◆ STATED PROBLEM 1: In the dialogue, which of these statements are true, yes or no? Give the deciding words for each. (a) Pete is hurrying because the cafeteria has garlic bread today. (b) Half the fun of dating was once the certainty. (c) Mark usually honks twice when he arrives.
◆ STATED PROBLEM 2: Could you print the part of the dialogue from "Mark got out" up to and including "handful of popcorn..."?

◆ DOCUMENT:
>> start

Like old Archimedes who was taking a
bath, and splash...

We got the science of physics.

Newton was sitting under the apple
tree, and plop... gravity.

And me? I was casually
waiting for a date...

when my world-moving idea
struck me.

Oh. Am I making
you nervous?

Now that you mention it...
I could wait outside.

But I wouldn't want Mark to get the
idea that I was eager or overanxious.

Well, let us preserve the proprieties,
even at the cost of my sanity.

Then, I could wait upstairs,
but I might not hear the horn.

I don't suppose it would occur to
Mark to come to the door for you.

Daddy, he doesn't even
like to honk twice.

It's a pity.

- Oh, I'm used to it.
- I was feeling sorry for Mark.

- Why?
- 'Cause.

I think that Mark and his
friends are missing a lot.

When I was his age...
In the olden days...

Half the fun of dating was the
challenge, the uncertainty.

We couldn't take a girl for granted.
We had to woo her, pursue her,

be considerate, charming.

- And if you weren't?
- She went out with someone who was.

Yeah, but nowadays
all the boys are like Mark.

I know that customs change,
but I reserve the right...

to feel sorry for the boys who are
missing the excitement of the chase.

Besides, I... I can't help wondering
if anyone really appreciates...

anything that's
too easily come by.

Wasn't that the mating call?

- What are you doing?
- Experimenting.

Now look, just because I
talked about the olden days,

doesn't mean I was suggesting...

I know it doesn't,
but maybe I owe it to poor Mark.

Hi. Hi. Oh, Mark,
you know my father.

- Hi, Mark.
- Hi. Uh...

Aren't you coming
with us? Of course.

Didn't you hear the horn?

Oh, I'm forgetting my things.

I'm gonna make it up to Mark...
For all he's missed.

♪ If you're in doubt
about angels ♪

♪ Being real

♪ I can arrange to change

♪ Any doubts you feel

♪ Wait till you see
my Gidget ♪

♪ You'll want her
for your valentine ♪

♪ You're gonna say
she's all that you adore ♪

♪ But stay away
Gidget is spoken for ♪

♪ You're gonna find
that Gidget is ♪

♪ Mine ♪

Mark got out of the car and walked
all the way to your front door?

I'll bet
he was steaming. I think he enjoyed it.

- It'll never happen again.
- I think all boys would be more polite...

if we... if we just expected it.

Pete's idea of being polite is offering
me the first handful of popcorn...

To see if it's too salty.

Chris took off his hat
when he saw me this morning.

You see? He wanted to show me
his new haircut.

Well, I still say if we're not treated the
way we want to be, it's our own faults.

Oh, men and women
are supposed to be equal.

- We're not statues up on pedestals.
- We're more like pals.

Hi, Pete.
Why the big rush? Hi, girls.

Today's the day they got
garlic bread at the cafeteria.

You're rushing the wrong way.

Yeah, but I gotta go
to the library first.

Oh, so do I. Great. Then you won't mind
taking those for me, right?

Well, I... Thanks a million, Janie.
You're a real pal.

Hello, equality. You were right.

We're not statues
up on pedestals.

>> end

◆ LISTED ENTRIES:
>> start

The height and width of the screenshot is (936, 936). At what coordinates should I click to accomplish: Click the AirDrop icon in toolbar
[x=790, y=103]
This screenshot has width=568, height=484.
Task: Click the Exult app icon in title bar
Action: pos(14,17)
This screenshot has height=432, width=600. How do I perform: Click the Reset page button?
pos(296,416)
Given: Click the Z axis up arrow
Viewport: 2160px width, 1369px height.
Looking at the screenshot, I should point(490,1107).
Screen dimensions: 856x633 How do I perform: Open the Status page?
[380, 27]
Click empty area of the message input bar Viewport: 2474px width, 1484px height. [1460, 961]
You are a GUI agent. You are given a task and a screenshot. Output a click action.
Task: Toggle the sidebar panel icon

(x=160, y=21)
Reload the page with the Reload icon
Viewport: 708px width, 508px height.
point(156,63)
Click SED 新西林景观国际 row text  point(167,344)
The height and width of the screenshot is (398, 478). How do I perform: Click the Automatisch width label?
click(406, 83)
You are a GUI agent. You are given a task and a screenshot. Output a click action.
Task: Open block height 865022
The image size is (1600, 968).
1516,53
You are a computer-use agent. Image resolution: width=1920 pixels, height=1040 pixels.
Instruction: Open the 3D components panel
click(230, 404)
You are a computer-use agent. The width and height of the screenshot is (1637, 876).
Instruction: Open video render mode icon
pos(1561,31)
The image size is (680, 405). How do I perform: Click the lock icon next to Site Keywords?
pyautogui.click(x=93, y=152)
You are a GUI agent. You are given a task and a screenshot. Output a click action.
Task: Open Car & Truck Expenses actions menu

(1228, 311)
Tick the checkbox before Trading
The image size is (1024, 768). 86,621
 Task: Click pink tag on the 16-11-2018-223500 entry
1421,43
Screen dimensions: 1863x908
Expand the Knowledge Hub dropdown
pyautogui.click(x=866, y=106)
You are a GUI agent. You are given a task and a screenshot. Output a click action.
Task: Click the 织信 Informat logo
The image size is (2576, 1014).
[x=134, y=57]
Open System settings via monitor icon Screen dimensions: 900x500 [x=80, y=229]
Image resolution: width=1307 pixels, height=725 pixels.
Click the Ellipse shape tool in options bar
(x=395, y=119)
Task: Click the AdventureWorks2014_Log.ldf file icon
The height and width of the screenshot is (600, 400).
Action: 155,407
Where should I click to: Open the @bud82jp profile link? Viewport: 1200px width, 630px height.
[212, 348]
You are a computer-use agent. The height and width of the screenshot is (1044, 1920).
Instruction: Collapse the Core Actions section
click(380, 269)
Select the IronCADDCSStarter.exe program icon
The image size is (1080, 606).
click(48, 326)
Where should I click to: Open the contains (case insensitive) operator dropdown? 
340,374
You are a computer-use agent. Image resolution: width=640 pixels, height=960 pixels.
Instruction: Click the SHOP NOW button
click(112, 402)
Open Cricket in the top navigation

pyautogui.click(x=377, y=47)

>> end

◆ EXPECTED OUTPUT 1:
(a) Yes: "Today's the day they got garlic bread at the cafeteria."
(b) No: "Half the fun of dating was the challenge, the uncertainty."
(c) No: "Daddy, he doesn't even like to honk twice."

◆ EXPECTED OUTPUT 2:
Mark got out of the car and walked
all the way to your front door?

I'll bet
he was steaming. I think he enjoyed it.

- It'll never happen again.
- I think all boys would be more polite...

if we... if we just expected it.

Pete's idea of being polite is offering
me the first handful of popcorn...